Car will be garaged for 5 months

We will be away from home for about 5 months and were thinking about connecting a solar battery tender to our car battery. Never did this before, can anyone give us some advise? Would an electric battery tender be better? Any informed information would be greatly appreciated.

Disconnect the battery. Make sure you have the security code for the radio if your car has this feature.

I suggest you add fuel stabilizer to the tank before parking the car for five months.

Solar battery charger needs to be in the sun. Does not seem like it would work properly in a garage?

Simply disconnect the battery and add fuel stabilizer.

Figure the distance from the vehicle battery and where the solar panel for the charger will be positioned for the max exposure to the sun. Then make sure the solar charger has enough cable length for that distance. Otherwise use a plug-in battery tender.

Tester

Five months is not a long time. Simply disconnect the battery and don’t bother adding anything to the fuel tank. Or you can simply take no action at all and recharge the battery on your return. A solar charger is a good option but quite unnecessary if you can recharge if needed.

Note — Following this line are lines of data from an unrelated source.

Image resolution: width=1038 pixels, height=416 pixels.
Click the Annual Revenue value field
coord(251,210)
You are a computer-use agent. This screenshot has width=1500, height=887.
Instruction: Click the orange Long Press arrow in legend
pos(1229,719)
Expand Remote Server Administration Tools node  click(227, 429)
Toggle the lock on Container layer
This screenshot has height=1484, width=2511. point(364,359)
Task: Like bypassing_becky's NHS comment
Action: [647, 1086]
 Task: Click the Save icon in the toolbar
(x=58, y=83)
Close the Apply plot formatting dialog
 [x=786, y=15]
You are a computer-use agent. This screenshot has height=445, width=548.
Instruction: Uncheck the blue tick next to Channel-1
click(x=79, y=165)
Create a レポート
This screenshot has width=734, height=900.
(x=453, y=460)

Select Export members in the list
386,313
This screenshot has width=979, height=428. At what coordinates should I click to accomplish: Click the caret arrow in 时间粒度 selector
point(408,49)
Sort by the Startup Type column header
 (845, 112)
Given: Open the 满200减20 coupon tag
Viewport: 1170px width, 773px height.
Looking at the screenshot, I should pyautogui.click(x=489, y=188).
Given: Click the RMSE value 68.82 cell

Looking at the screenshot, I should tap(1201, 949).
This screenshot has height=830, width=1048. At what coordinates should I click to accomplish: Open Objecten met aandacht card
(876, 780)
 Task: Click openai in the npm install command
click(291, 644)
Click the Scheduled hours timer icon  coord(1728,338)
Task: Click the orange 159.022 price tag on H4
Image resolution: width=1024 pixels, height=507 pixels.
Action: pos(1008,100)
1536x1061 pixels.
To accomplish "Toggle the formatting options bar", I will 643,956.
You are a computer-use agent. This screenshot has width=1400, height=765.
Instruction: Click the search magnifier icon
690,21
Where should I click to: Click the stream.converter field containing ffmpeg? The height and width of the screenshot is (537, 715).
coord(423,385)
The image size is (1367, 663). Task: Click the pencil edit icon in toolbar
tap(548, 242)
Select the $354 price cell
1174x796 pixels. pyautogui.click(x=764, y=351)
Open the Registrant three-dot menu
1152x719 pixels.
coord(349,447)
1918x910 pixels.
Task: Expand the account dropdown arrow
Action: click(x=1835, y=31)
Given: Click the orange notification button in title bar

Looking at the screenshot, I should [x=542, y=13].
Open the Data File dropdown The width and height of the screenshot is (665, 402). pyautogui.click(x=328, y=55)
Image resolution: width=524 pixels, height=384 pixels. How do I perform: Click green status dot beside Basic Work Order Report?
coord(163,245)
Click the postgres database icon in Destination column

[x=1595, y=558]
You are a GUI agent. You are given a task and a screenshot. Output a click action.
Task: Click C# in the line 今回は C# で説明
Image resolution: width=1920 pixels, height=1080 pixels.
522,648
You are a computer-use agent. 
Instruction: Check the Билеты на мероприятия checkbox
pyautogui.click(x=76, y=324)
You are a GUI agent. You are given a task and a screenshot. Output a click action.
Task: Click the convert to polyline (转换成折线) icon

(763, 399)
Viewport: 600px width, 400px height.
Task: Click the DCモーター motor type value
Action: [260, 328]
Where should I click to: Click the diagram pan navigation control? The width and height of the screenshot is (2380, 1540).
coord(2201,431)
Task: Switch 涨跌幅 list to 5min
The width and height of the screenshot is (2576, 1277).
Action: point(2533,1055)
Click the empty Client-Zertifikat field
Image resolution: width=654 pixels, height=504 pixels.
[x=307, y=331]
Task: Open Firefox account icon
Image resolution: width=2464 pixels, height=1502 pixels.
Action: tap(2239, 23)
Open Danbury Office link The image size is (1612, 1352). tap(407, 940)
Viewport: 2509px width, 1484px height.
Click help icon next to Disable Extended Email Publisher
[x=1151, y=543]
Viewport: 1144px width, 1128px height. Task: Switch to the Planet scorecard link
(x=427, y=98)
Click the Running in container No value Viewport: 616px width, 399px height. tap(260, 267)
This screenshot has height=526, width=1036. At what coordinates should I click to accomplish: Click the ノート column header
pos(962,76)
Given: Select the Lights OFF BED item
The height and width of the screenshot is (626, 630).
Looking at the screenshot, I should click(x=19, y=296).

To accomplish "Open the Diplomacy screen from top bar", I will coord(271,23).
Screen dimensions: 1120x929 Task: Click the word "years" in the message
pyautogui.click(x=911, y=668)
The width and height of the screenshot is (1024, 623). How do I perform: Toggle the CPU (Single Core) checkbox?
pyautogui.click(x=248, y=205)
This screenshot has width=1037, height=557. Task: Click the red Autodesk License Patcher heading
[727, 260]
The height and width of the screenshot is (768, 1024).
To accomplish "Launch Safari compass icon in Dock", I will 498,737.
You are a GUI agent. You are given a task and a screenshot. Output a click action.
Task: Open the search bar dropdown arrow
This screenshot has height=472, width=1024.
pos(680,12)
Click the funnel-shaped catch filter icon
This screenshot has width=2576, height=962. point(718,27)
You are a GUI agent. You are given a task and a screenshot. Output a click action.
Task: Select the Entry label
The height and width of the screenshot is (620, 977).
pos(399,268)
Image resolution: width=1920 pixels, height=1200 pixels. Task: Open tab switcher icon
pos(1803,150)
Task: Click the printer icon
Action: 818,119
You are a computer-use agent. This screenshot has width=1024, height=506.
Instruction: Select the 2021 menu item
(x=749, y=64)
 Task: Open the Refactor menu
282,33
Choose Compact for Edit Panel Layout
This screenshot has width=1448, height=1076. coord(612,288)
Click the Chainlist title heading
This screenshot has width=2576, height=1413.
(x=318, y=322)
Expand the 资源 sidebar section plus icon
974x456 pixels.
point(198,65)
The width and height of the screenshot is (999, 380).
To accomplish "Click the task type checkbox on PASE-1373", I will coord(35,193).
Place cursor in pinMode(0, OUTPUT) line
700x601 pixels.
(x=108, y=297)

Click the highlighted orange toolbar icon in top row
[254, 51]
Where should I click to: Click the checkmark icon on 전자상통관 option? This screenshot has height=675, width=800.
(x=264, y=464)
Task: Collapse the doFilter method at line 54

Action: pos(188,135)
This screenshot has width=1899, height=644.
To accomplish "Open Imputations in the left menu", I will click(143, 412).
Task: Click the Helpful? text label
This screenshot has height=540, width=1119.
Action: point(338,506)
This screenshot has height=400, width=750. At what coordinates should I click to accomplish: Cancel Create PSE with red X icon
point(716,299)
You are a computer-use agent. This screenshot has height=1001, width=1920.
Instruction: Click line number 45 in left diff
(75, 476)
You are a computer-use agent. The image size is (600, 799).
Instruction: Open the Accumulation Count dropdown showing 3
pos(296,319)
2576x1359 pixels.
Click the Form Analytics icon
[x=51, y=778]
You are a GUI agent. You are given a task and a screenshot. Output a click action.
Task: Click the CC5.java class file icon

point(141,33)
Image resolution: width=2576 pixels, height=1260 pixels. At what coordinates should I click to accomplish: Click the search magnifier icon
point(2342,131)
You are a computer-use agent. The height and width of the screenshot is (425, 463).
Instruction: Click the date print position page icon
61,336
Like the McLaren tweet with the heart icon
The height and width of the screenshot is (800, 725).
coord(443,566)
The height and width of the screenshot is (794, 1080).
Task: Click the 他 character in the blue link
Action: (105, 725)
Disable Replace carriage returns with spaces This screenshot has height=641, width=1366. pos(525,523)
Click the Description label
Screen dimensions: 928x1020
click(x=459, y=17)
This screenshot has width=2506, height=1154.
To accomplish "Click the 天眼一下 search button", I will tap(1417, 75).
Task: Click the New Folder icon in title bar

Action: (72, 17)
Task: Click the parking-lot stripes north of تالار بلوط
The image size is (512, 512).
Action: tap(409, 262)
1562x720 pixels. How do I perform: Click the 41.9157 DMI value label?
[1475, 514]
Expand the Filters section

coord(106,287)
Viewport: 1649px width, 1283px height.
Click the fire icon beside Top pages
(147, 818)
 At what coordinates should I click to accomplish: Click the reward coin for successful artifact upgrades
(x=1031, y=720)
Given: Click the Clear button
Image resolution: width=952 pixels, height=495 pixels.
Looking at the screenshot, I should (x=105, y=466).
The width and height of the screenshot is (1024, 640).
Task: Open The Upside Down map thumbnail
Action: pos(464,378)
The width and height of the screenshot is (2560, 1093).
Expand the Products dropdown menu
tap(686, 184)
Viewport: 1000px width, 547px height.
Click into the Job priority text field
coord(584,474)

5 months is not a long time. A car could easily sit on a car lot that amount of time. If it was mine I would do stabil or seafoam run through the system and a battery tender be it solar or plug in. I am not familiar with the solar type, look at the cost then decide. My tender from sears was $50 or so. What does solar cost?

The OP didn’t mention the year of the vehicle. And on some vehicles when the battery is disconnected the adaptive memory in the ECU can be lost so monitors need to be reset and modules can go to sleep and not work properly or never wake up.

So the OP could reconnect the battery in five months and be faced with a Check Engine light because all the monitors in the ECU need to be reset, or accessories don’t function right because the modules have to relearn their programs, need to be reprogramed, or need to be replaced because it didn’t wake back up.

I would have suggested disconnecting the battery, but since the year isn’t known, that’s bad advice.

Tester

Where will it be stored? In a garage outside next to your house???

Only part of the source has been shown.